I think I’m probably as guilty as anyone. Looks like our GPUs are better now. Oh, we got machine learning and now you know we can do it. Oh well, maybe it was harder than we thought.
Something has to prompt that at some point.
Maybe. I think it will take a long time. Just like driving an automatic, I don’t think there is a silver bullet. There is no such thing as magic, it will be “ok, now we’ve solved it”. It will gradually decay, decay. That’s why it’s important to have that kind of roadmap with shorter timelines, you know, shorter or shorter milestones that give you small wins so you can keep working on it to really achieve that long-term vision.
What is the actual manufacturing process for any of these technologies?
That’s a very good question that we try to answer ourselves. I believe we kind of understand the landscape now.
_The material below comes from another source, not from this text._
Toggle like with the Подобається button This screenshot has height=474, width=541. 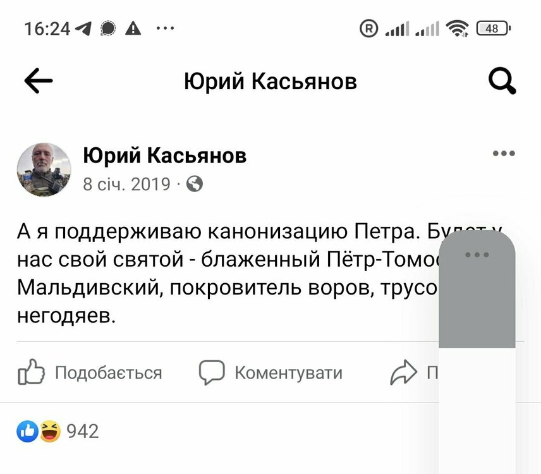pos(90,373)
Maybe I was naive in the beginning thinking that, well, we just need to find this person that we’re going to transfer the technology to a third party or someone inside Toyota. But I think we’ve learned that whatever it is, whether it’s a business unit or a company or a startup or a unit at Toyota, they don’t seem to exist. So we’re trying to find a way to be creative, and I think that’s the story of TRI-AD, a little bit. It was created to take the automated driving research we were doing and translate it into something more real. We have the same problem in robotics and many advanced technologies that we work on.
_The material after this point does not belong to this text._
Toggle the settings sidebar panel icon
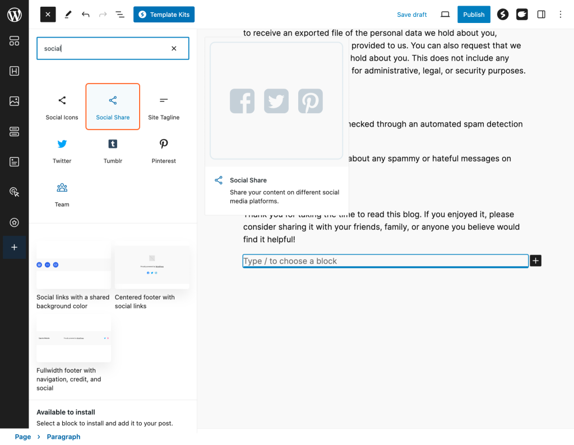The width and height of the screenshot is (574, 445). [x=541, y=14]
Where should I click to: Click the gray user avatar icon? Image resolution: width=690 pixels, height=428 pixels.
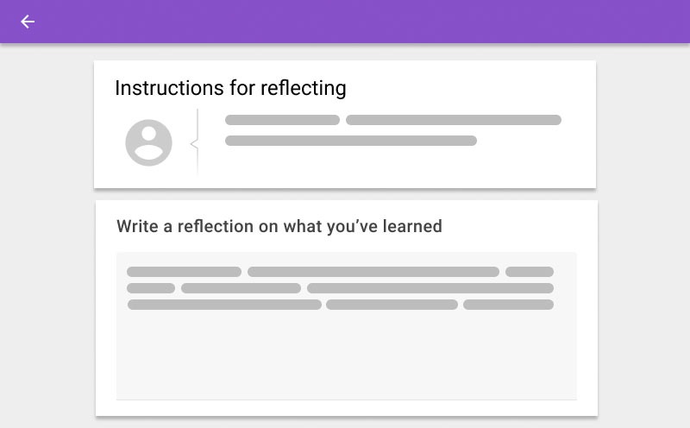[148, 142]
Are you thinking about potentially getting to a place where you can have spinoffs?
Potential. But that is not the primary mechanism by which we will commercialize the technology.
What is the basic mechanism?
We don’t know. The answer is that the variety of things we do is likely to be different for different groups.
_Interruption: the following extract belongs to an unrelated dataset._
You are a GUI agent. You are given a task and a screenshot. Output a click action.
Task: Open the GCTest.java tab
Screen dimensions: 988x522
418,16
How has TRI changed since its inception?
When I first started, I feel like we were very clearly just doing research in robotics. Part of this is because we were a long way from technology that was applicable to almost any challenging real-world application in the human environment. Over the last five years, I feel like we’ve made enough progress on that very difficult problem that we’re now starting to see it translate into real-world applications. We moved consciously. We’re still 80% driving the state of the art with research, but now we’re devoting 20% of our resources to finding out if that research is maybe as good as we think it is, and if it can actually be applied. – global applications. We can fail. We may realize that we thought we made some interesting progress, but it’s nowhere near reliable or fast enough. But we put 20% of our effort into trying.
How does aged care fit into this?
I would say, in some ways, it’s still our north star. Projects are still exploring how we ultimately empower people in their homes. But over time, as we choose these challenge tasks, if things come up that are applicable to these other areas, that’s where we use these short-term milestones to show the progress of the research we’re doing.
How realistic is the possibility of a completely light-off factor?
I guess if you could start from scratch in the future, it might be. If I look at production today, especially for Toyota, it seems very unlikely that you can come close to that. We [told factory workers], we’re building robotic technology, where do you think it could apply? They showed us lots and lots of processes where it was things like, you take this wire, you feed it through here, and then you pull it here, and then you clamp it here, and you clamp it here, and you you take it here and you take it here and then you drive it like this. And it takes a person five days to learn that skill. “Yes, it’s too difficult for robotic technology.”
But the hardest things for humans are the things you’d like to automate.
Yes, difficult or potentially injury prone. Of course, we’d like to make stepping stones to get there, but where I see robotic technology today, we’re pretty far from that.